Diane’s turning point came by taking a class at the New School in New York with Lisette Model.
“I always thought of photography as a naughty thing to do – that was one of my favorite tings about it, and when I first did it, I felt very perverse.”
She began taking photographs of the seamier side of New York. As a child, she endlessly rode the subways and observe she she called the "freaks of everyday life".  She once took a bus to the shore in New Jersey to photograph a dead beached whale.
1959, the Arbuses separated. Also that year, Diane had her first magazine assignment for Esquire – that included photographs of a sideshow performers.

She began prowling the streets of New York at night. Soon she became a regular at Hubert's Freak Museum.
When she changed to a 2 1/4 format camera (in 1962)  and her pictures became sharper and more detailed. She said she wanted “to see the difference between flesh and material, the densities of different kinds of things: air and water and shiny.”
She was known for having intense relationships with her subjects. In fact, she spent 10 years with Eddie Carmel, whom she called the Jewish giant, before she captured the photograph she had been looking for! Some of the circus performers she photographed appeared in her images for 10 years!
The Jewish Giant at Home with His Parents, Bronx 1970 ©Diane Arbus estate


The art-world began to see Arbus’ pictures as more than journalism. In 1967, 32 of her photographs were chosen by MOMA for an exhibition.

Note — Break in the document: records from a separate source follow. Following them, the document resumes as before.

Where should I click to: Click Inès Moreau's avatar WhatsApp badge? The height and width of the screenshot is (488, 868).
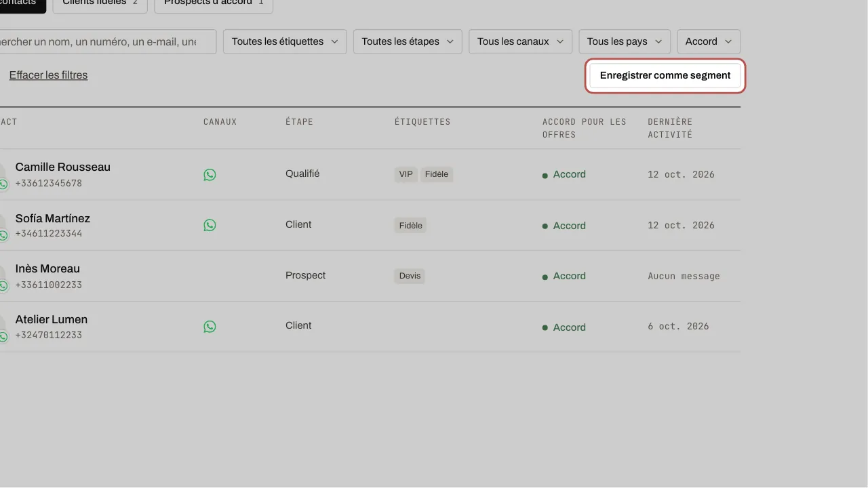[3, 286]
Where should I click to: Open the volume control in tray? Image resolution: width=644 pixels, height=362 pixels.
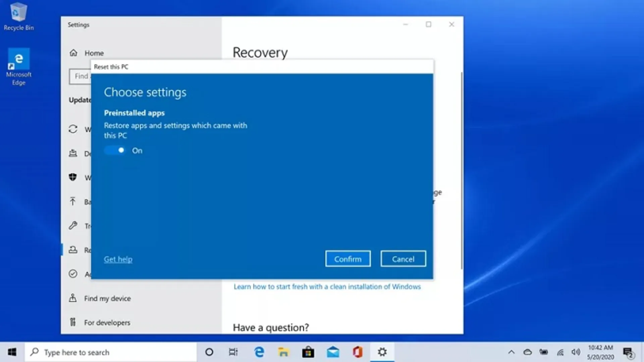576,352
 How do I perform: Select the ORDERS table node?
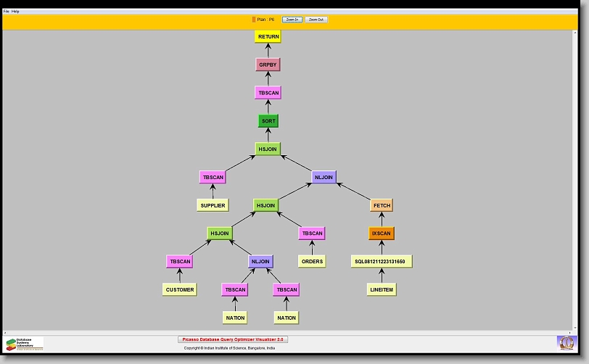pyautogui.click(x=312, y=261)
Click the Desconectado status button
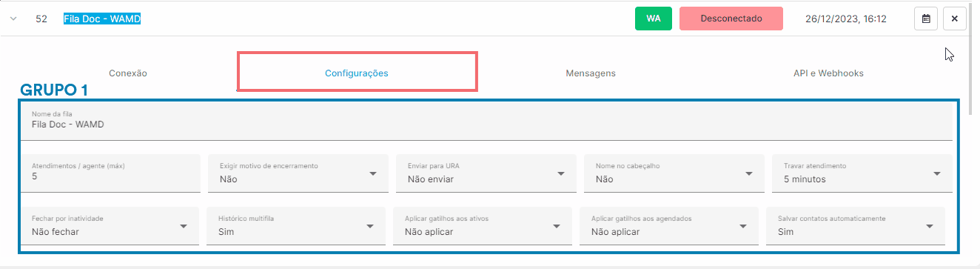 tap(731, 19)
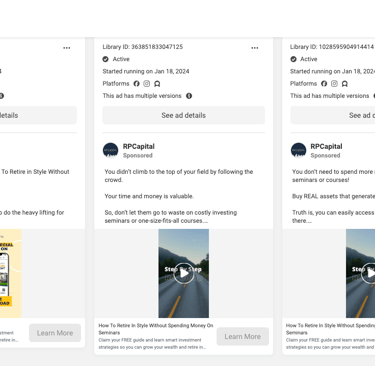Click Learn More button in left ad
Viewport: 375px width, 366px height.
click(55, 333)
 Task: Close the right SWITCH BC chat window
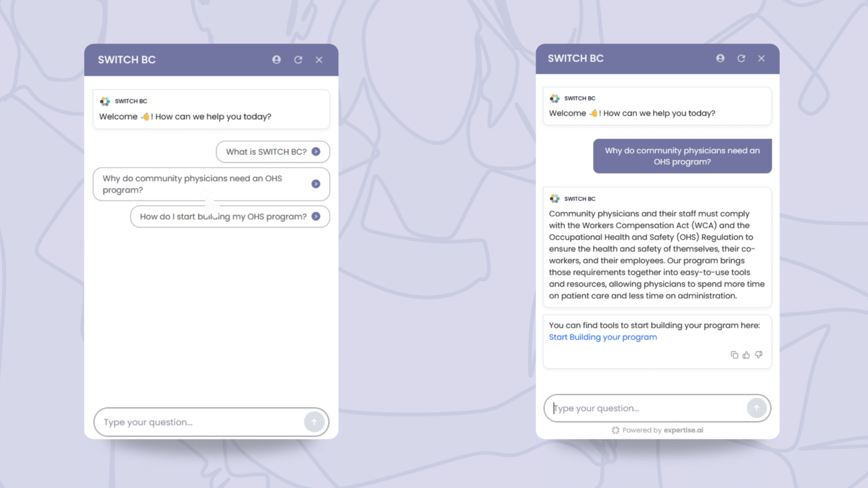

With her growing fame, it is understandable people became a little wary of being photographed by someone that had been dubbed “the wizard of odds”.  At this time, Allan, who she remained close to, moved to Los Angeles to pursue acting full time.  Do you know his most famous role?
Allan as Dr. Signey Freedman
Yes, he played the psychiatrist on MASH!
Ahead of the times,  Diane had a plan to sell limited editions of 10 of her photographs in a clear box that doubled as a frame for $1,000 per set.While only four sets sold, one set was sold to the artist Jasper Johns and two sets to photographer Richard Avendon!  (one set recently sold for $553,000).
A Young Man in Curlers at Home on West 20th St. NYC 1967
In 1971 she was chosen to represent the United States in the 1972 Venice  Biennale – the FIRST American photorapher to be so honored.
Unfortunately, in 1971 she was ovewhelmed by what she called “the blues”. On July 26, she took barbituates and slit her wrists and was found in her West Village apartment two days later.
Identical Twins 1967
Circus Performer
She was also the subject of a movie starring Nicole Kidman - FUR, An Imaginary Portrait of Diane Arbus (2006)


Some of my favorite quotes:
“Love involves a peculiar unfathomable combination of understanding and misunderstanding.”
“A photograph is a secret about a secret. The more it tells you the less you know.”
“The world can only be grasped by action, not by contemplation. The hand is the cutting edge of the mind.”
What do you think of Diane Arbus and her photographs? I think a series about the entire family on PBS - or on American Masters - would be so interesting!